# Hands-on Machine Learning (ML) and Sequential Learning (SL)

[![Open In Colab](https://colab.research.google.com/assets/colab-badge.svg)](https://colab.research.google.com/github/paolodeangelis/AEM/blob/main/2-Hands-on_ML_SL.ipynb)

In [None]:
%pip install pymatgen==2020.1.28
%pip install matminer==0.6.2
%pip install scikit_learn==0.22.2
%pip install shap==0.38.1

In [None]:
import numpy as np
import pandas as pd
import shap
import sklearn
from matminer.featurizers import composition as cf
from matminer.featurizers.base import MultipleFeaturizer
from pymatgen import Composition
from sklearn.base import BaseEstimator, TransformerMixin
from sklearn.ensemble import RandomForestRegressor
from sklearn.feature_selection import SelectPercentile, VarianceThreshold, f_regression
from sklearn.metrics import mean_absolute_error, mean_squared_error
from sklearn.model_selection import GridSearchCV, train_test_split
from sklearn.pipeline import Pipeline

In [None]:
class MyDecorrelator(BaseEstimator, TransformerMixin):
    """Class to be imported in pipeline (below) for dropping the most correlated columns, preventing data leakage."""

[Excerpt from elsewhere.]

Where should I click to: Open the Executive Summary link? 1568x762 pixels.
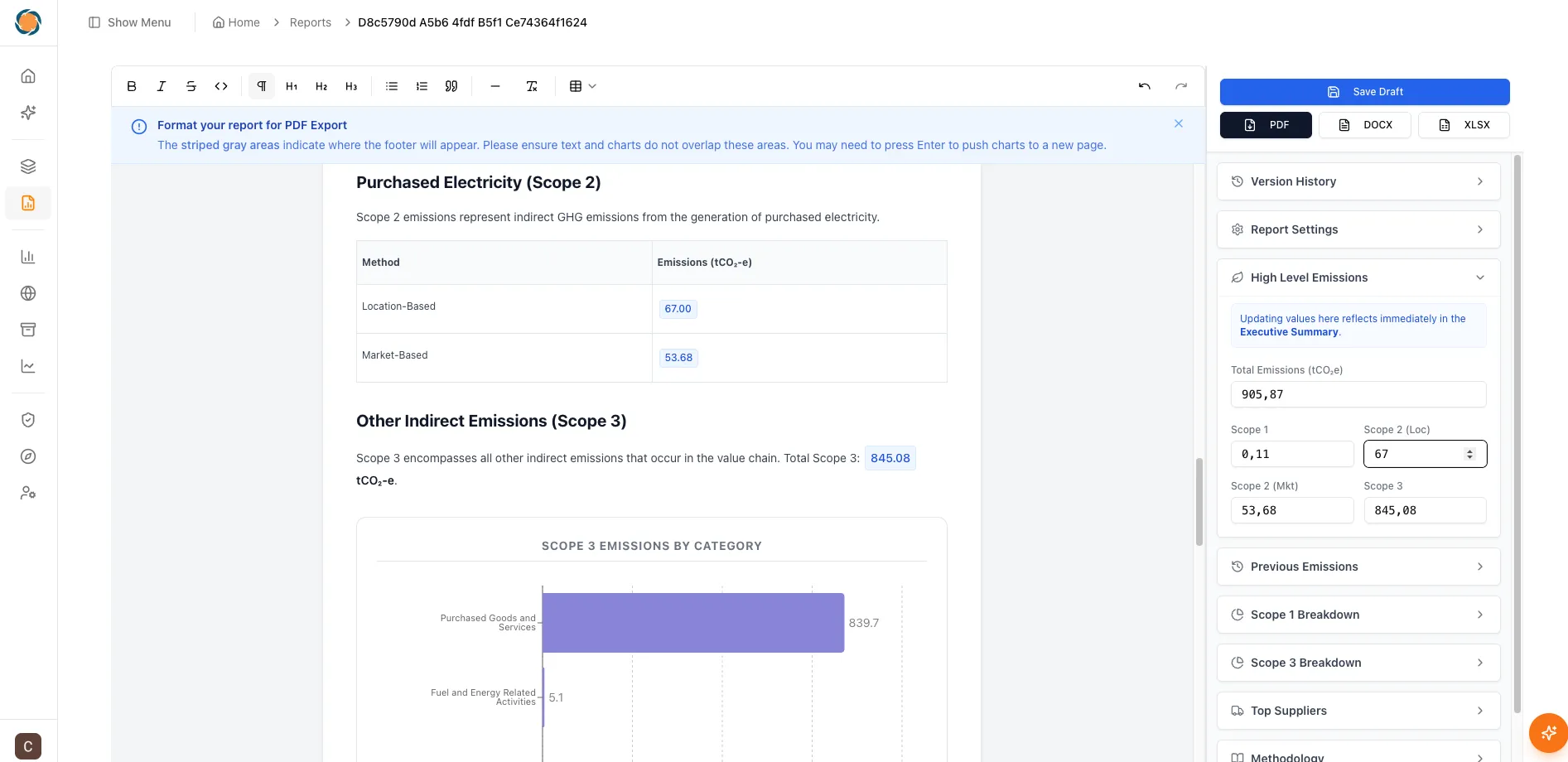click(x=1288, y=331)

    def __init__(self, threshold):
        self.threshold = threshold
        self.correlated_columns = None

    def fit(self, X, y=None):
        correlated_features = set()
        X = pd.DataFrame(X)
        corr_matrix = X.corr()
        for i in range(len(corr_matrix.columns)):
            for j in range(i):
                if (
                    abs(corr_matrix.iloc[i, j]) > self.threshold
                ):  # we are interested in absolute coeff value
                    colname = corr_matrix.columns[i]  # getting the name of column
                    correlated_features.add(colname)
        print(np.shape(pd.DataFrame(X).drop(labels=correlated_features, axis=1)))
        # print(pd.DataFrame(X).drop(labels=correlated_features, axis=1))
        self.correlated_features = correlated_features
        return self

    def transform(self, X, y=None, **kwargs):
        return (pd.DataFrame(X)).drop(labels=self.correlated_features, axis=1)

In [None]:
def get_compostion(
    c,
):  # Function to get compositions from chemical formula using pymatgen
    try:
        return Composition(c)
    except:  # noqa: E722
        return None


def featurizing(data, property_interest=None):

    # Featurizer
    f = MultipleFeaturizer(
        [
            cf.Stoichiometry(),
            cf.ElementProperty.from_preset("magpie"),
            cf.ValenceOrbital(props=["avg"]),
            cf.IonProperty(fast=True),
        ]
    )

    # Inputs
    data["composition"] = [get_compostion(mat) for mat in data.Components]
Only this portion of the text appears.